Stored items
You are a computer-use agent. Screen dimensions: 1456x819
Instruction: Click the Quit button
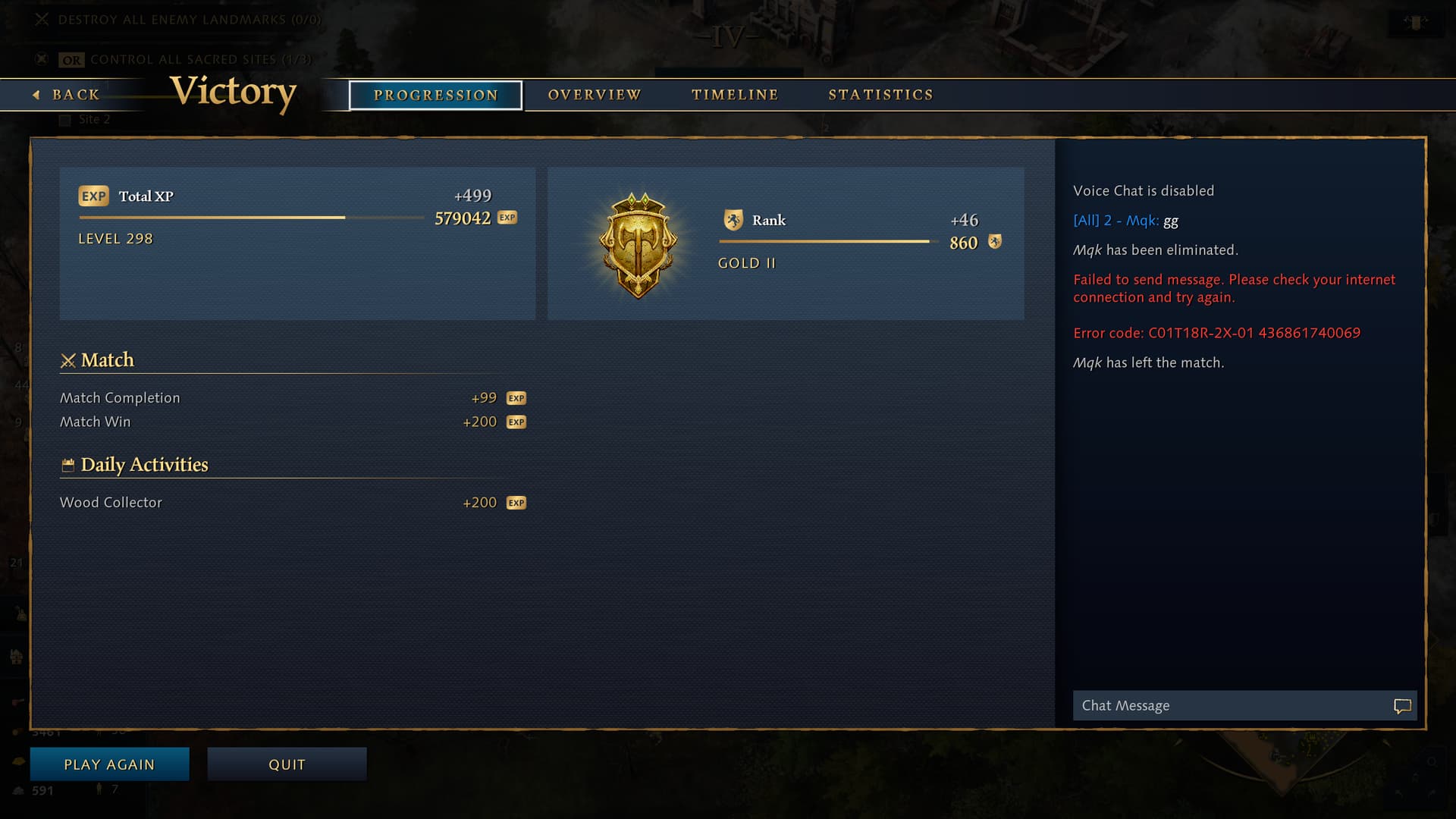tap(287, 764)
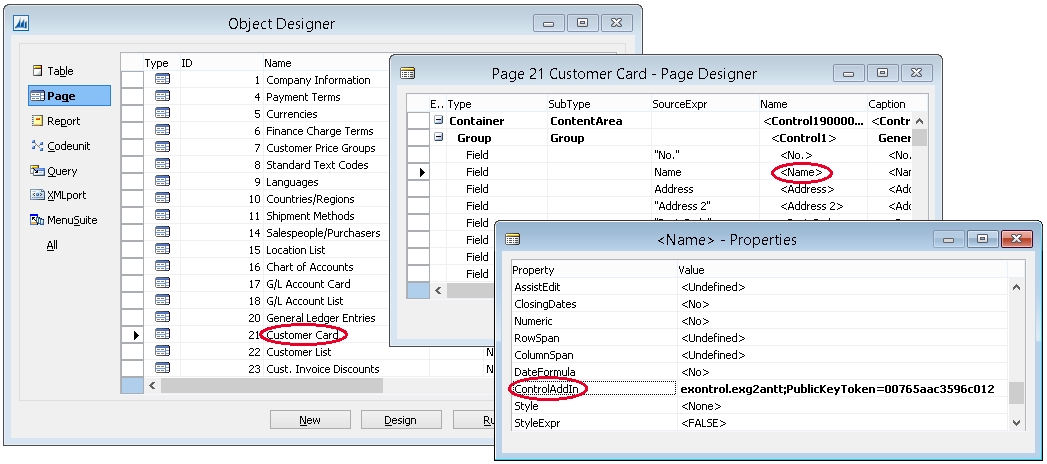Click the Page Designer window title icon

[x=408, y=73]
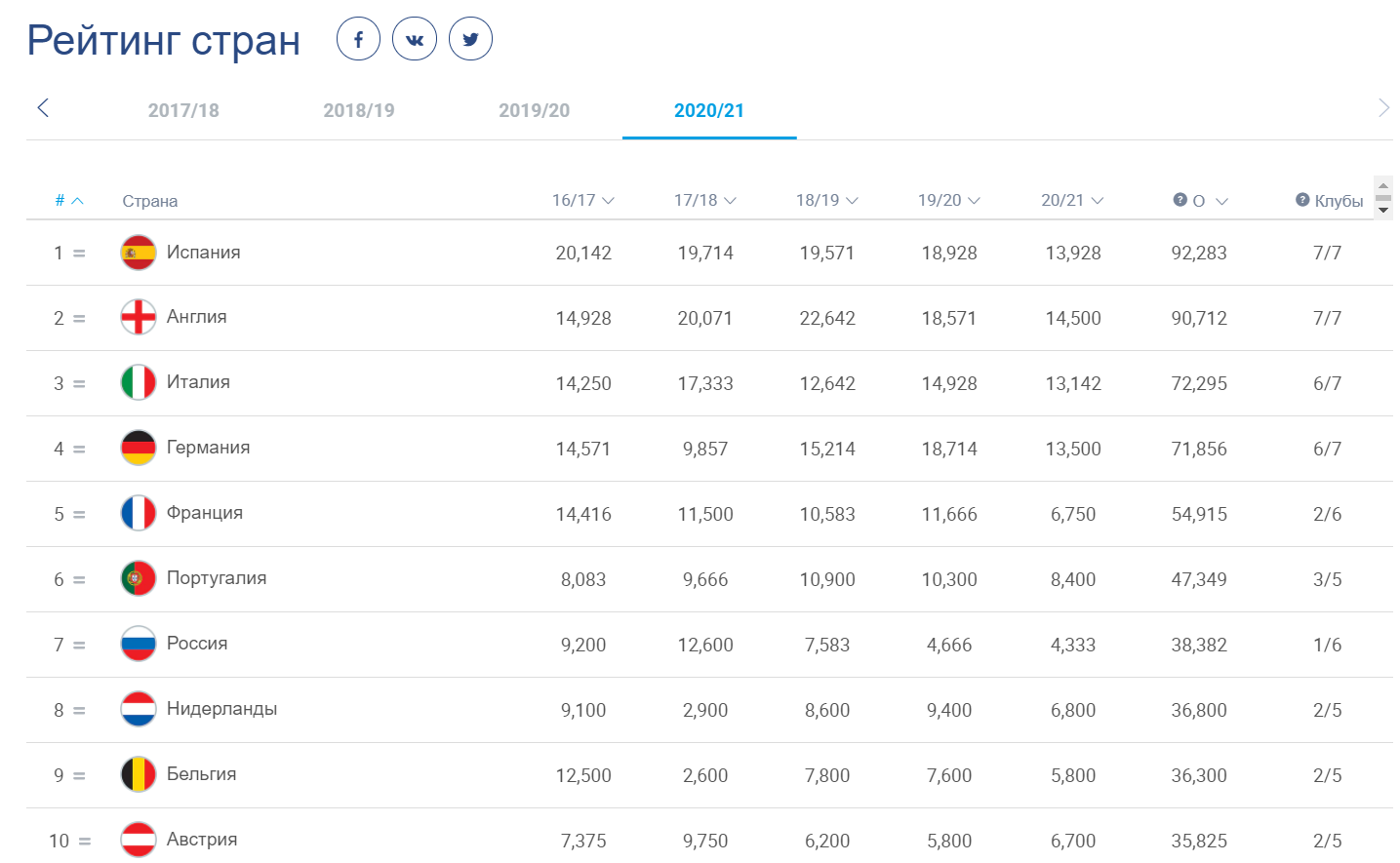
Task: Sort by the 16/17 column chevron
Action: pos(609,201)
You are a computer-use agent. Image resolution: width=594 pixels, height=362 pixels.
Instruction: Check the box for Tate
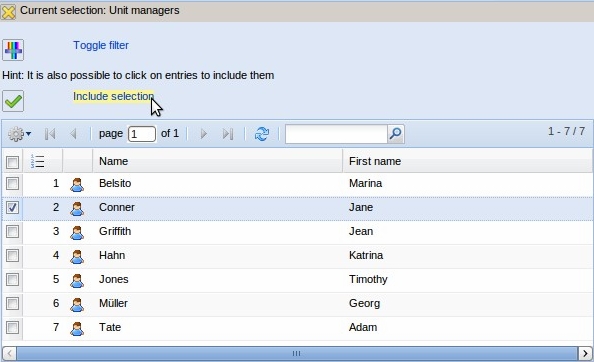pos(12,328)
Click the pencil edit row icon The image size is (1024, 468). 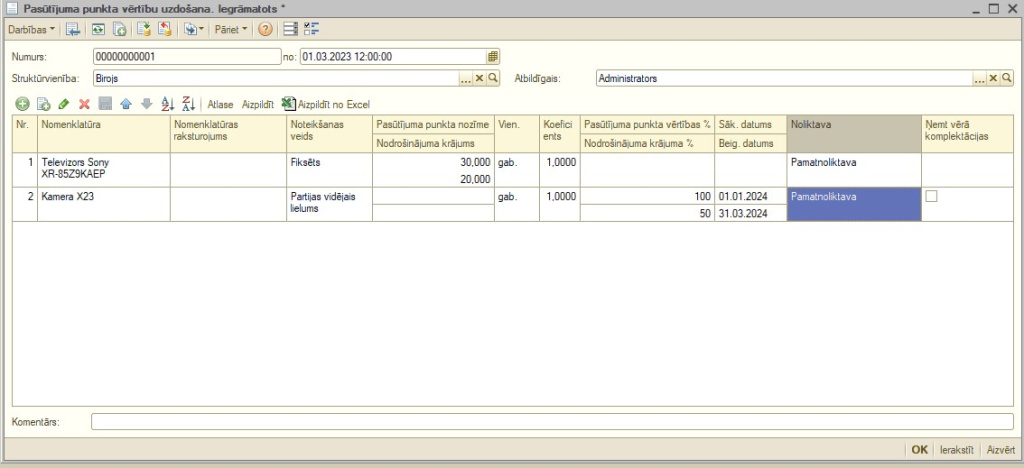coord(63,104)
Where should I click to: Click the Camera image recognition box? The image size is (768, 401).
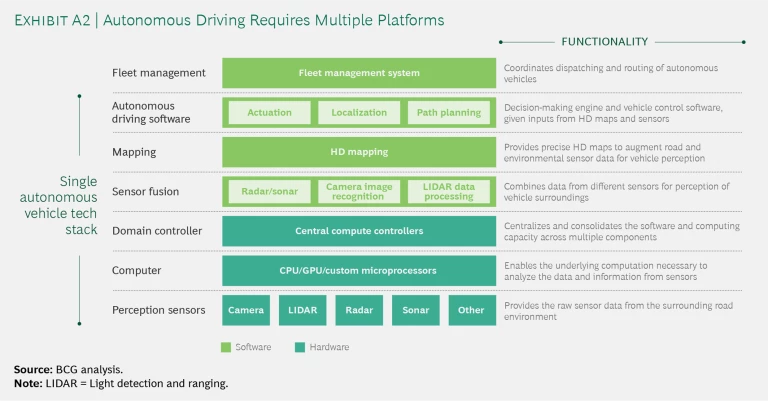358,191
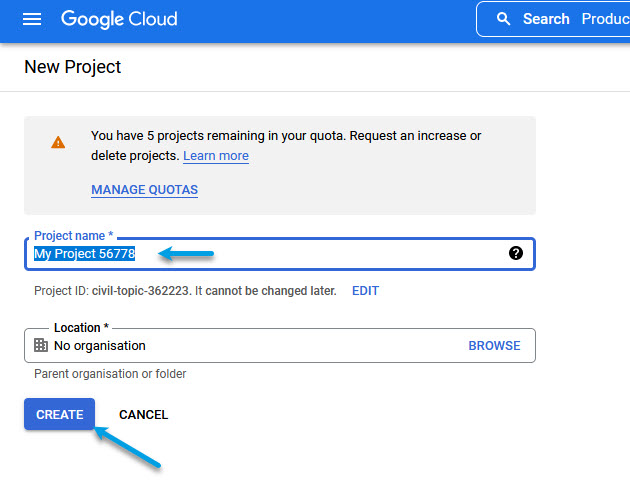Click the CREATE button
The height and width of the screenshot is (498, 630).
tap(59, 414)
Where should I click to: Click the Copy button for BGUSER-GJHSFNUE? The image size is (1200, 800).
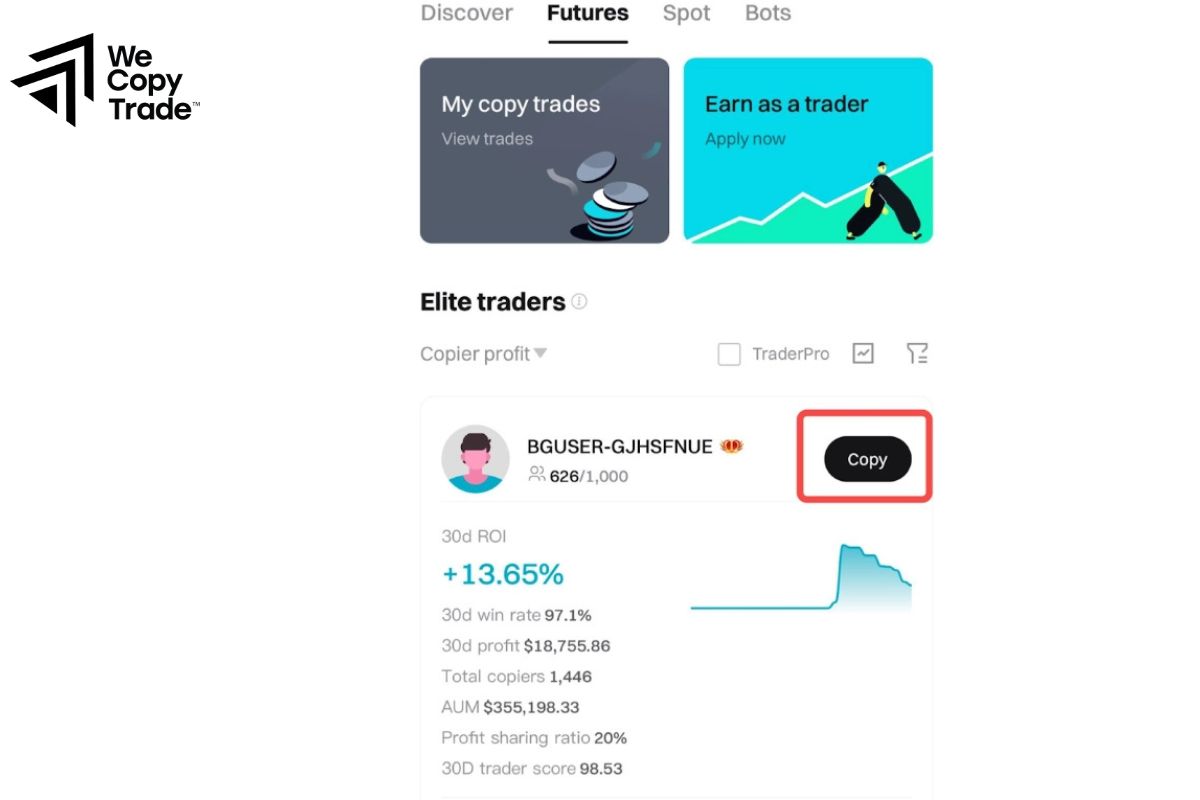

> **Description of the task**: Whenever a line of the data includes the word "computer", show that line in full.

> **Exercise output**:
You are a computer-use agent. Screen dimensions: 1456x819
You are a computer-use agent. Image resolution: width=594 pixels, height=362 pixels.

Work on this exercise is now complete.